>>>

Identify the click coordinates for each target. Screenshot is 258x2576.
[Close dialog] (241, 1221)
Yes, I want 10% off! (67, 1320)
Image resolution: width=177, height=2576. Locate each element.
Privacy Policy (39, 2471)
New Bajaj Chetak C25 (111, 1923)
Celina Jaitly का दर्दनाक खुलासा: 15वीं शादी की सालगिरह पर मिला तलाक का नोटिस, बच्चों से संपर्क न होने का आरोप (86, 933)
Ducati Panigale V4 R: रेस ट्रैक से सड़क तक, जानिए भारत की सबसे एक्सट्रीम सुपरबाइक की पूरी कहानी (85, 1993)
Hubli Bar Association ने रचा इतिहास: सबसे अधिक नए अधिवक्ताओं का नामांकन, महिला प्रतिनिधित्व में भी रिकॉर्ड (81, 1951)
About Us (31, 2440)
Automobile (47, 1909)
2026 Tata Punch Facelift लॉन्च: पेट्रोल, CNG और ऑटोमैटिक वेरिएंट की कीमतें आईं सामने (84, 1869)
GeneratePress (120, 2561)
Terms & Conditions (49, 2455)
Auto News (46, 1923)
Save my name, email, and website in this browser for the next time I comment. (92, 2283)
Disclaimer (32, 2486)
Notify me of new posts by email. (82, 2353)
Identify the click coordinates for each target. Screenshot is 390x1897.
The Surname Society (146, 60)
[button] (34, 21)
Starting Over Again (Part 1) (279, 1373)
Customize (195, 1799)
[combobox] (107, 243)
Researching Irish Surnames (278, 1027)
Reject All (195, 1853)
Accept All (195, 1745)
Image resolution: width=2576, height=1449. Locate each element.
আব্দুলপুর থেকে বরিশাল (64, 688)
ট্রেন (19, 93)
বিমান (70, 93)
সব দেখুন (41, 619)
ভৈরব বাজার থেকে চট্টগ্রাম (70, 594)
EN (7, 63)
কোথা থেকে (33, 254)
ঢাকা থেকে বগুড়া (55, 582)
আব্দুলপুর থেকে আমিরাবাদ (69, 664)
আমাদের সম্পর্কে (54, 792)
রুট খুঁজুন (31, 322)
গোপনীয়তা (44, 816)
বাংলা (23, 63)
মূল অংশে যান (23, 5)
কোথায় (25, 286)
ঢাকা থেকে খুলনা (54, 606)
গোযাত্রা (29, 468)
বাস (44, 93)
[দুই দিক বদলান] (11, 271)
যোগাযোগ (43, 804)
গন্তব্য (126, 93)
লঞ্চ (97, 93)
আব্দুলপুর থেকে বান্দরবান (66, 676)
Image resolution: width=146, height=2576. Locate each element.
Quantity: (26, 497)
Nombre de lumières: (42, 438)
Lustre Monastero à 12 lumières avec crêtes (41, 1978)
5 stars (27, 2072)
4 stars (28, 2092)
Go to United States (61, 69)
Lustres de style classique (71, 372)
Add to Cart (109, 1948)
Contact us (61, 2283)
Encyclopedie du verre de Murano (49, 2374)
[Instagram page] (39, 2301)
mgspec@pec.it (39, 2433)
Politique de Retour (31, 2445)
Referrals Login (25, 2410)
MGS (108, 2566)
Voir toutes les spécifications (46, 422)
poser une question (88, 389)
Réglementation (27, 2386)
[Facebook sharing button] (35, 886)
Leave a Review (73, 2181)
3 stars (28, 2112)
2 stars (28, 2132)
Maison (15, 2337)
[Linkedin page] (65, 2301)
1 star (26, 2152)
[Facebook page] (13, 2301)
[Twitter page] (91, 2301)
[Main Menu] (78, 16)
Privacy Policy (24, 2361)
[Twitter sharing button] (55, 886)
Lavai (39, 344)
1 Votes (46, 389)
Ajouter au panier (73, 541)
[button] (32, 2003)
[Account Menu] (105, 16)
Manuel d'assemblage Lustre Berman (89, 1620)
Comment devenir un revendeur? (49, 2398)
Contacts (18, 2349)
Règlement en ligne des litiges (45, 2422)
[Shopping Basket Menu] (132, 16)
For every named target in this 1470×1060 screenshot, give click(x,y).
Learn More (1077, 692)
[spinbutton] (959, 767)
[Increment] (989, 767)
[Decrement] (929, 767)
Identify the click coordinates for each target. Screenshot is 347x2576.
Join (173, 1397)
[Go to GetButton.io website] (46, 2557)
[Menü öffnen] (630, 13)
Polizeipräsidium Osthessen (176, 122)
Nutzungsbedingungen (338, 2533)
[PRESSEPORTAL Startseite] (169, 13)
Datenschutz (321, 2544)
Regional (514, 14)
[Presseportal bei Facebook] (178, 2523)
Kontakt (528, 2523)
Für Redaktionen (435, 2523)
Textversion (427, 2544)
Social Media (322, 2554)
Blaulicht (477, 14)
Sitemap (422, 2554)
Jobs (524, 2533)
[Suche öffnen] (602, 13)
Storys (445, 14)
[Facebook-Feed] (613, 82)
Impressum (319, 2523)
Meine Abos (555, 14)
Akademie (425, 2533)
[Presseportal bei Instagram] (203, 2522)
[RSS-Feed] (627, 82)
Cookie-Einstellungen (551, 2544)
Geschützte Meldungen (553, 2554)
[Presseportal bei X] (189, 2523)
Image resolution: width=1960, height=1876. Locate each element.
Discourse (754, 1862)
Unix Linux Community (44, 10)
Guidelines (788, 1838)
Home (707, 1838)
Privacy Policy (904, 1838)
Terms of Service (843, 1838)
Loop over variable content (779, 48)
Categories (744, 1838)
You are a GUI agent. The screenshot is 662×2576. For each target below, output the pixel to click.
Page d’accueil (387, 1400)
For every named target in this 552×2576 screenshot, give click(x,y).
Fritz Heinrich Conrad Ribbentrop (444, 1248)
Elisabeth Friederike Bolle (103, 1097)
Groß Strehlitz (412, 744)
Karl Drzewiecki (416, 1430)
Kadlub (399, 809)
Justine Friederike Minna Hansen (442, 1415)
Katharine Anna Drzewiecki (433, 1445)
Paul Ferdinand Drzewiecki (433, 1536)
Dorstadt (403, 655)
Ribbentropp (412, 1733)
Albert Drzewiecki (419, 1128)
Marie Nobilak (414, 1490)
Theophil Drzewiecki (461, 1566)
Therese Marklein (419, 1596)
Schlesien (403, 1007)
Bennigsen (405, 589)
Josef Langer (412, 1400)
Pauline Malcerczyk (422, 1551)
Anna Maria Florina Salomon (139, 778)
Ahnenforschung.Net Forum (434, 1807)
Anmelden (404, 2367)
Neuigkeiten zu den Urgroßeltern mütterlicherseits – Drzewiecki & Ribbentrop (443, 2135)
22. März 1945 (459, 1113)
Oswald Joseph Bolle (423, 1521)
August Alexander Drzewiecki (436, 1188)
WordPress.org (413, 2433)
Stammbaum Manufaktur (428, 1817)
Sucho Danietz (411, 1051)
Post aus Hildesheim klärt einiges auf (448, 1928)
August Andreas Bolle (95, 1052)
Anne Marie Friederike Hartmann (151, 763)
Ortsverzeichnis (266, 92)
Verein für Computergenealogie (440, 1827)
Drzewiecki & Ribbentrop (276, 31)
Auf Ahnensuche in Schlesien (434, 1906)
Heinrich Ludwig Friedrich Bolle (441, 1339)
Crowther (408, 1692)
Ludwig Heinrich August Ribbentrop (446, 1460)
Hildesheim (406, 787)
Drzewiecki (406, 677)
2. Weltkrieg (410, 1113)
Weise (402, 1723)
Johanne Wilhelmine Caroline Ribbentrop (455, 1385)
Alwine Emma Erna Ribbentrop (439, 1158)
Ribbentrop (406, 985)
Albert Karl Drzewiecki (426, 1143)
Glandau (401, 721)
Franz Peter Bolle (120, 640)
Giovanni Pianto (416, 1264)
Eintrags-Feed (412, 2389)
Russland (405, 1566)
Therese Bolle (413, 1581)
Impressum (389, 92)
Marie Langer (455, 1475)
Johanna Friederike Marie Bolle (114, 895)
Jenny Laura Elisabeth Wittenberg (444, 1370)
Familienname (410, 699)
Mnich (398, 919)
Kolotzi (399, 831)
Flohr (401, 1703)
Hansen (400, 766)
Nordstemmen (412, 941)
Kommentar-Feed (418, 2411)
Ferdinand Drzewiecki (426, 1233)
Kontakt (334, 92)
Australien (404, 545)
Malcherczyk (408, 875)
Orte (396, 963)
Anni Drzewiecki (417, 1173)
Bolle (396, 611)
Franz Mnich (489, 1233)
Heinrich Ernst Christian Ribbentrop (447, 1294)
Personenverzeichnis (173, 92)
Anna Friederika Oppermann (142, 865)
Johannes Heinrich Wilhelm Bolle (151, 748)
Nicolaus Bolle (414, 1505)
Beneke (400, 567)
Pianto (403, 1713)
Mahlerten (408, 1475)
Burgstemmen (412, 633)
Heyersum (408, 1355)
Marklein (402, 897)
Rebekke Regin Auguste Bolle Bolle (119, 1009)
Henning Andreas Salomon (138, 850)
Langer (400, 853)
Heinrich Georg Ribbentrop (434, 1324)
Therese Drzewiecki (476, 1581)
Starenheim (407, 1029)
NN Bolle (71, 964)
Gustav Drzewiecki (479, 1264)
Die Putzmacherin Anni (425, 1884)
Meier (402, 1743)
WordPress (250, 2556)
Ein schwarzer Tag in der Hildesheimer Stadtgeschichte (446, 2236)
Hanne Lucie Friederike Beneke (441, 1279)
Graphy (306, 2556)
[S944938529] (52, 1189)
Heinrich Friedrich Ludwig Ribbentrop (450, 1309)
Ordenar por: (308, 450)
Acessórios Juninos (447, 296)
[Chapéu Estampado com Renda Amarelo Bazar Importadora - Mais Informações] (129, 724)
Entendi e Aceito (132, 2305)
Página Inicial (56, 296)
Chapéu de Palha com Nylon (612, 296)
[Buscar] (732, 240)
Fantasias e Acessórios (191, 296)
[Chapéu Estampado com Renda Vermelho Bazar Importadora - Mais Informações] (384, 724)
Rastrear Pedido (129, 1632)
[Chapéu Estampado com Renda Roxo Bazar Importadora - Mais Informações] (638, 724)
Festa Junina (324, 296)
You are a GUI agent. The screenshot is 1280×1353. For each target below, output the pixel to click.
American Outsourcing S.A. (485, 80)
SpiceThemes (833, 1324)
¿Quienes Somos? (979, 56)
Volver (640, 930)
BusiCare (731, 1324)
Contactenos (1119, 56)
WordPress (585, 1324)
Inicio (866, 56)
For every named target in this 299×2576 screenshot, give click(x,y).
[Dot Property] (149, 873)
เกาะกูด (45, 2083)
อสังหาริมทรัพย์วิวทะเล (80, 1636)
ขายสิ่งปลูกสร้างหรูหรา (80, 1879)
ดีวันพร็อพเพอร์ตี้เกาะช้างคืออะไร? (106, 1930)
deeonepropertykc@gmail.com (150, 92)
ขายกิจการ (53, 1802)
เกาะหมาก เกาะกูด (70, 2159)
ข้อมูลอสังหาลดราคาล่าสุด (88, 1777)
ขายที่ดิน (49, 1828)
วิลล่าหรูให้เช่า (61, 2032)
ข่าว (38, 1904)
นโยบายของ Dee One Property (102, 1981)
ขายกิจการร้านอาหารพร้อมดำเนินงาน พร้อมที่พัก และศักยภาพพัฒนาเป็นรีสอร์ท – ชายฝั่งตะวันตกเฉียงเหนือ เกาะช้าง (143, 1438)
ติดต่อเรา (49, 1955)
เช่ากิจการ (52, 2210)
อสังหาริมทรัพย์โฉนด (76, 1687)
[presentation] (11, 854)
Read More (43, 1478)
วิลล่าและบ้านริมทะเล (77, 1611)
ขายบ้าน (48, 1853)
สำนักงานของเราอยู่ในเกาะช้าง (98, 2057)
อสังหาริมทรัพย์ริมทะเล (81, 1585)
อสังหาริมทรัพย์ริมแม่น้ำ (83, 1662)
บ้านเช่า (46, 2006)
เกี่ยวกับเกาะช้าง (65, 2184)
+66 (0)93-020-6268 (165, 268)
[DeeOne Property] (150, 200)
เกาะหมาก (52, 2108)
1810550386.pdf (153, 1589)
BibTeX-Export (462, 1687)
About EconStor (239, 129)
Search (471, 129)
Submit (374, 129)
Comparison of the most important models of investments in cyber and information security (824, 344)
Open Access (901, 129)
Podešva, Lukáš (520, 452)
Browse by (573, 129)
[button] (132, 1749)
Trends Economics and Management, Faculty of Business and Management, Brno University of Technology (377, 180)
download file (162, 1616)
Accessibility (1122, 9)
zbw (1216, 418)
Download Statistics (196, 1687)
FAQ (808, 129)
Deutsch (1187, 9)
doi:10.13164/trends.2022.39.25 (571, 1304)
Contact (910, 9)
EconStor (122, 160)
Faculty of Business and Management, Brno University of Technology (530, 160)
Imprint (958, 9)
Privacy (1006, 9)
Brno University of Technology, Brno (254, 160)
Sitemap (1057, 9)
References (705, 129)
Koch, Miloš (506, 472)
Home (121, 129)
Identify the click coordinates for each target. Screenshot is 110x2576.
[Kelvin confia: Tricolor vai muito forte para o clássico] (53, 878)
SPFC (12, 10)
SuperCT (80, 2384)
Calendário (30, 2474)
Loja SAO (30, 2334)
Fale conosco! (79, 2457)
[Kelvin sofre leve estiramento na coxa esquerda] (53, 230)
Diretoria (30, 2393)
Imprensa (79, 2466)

<<<

Working from the entries above, find every line in which the word "Hansen" occurs and copy it.

Justine Friederike Minna Hansen (442, 1415)
Hansen (400, 766)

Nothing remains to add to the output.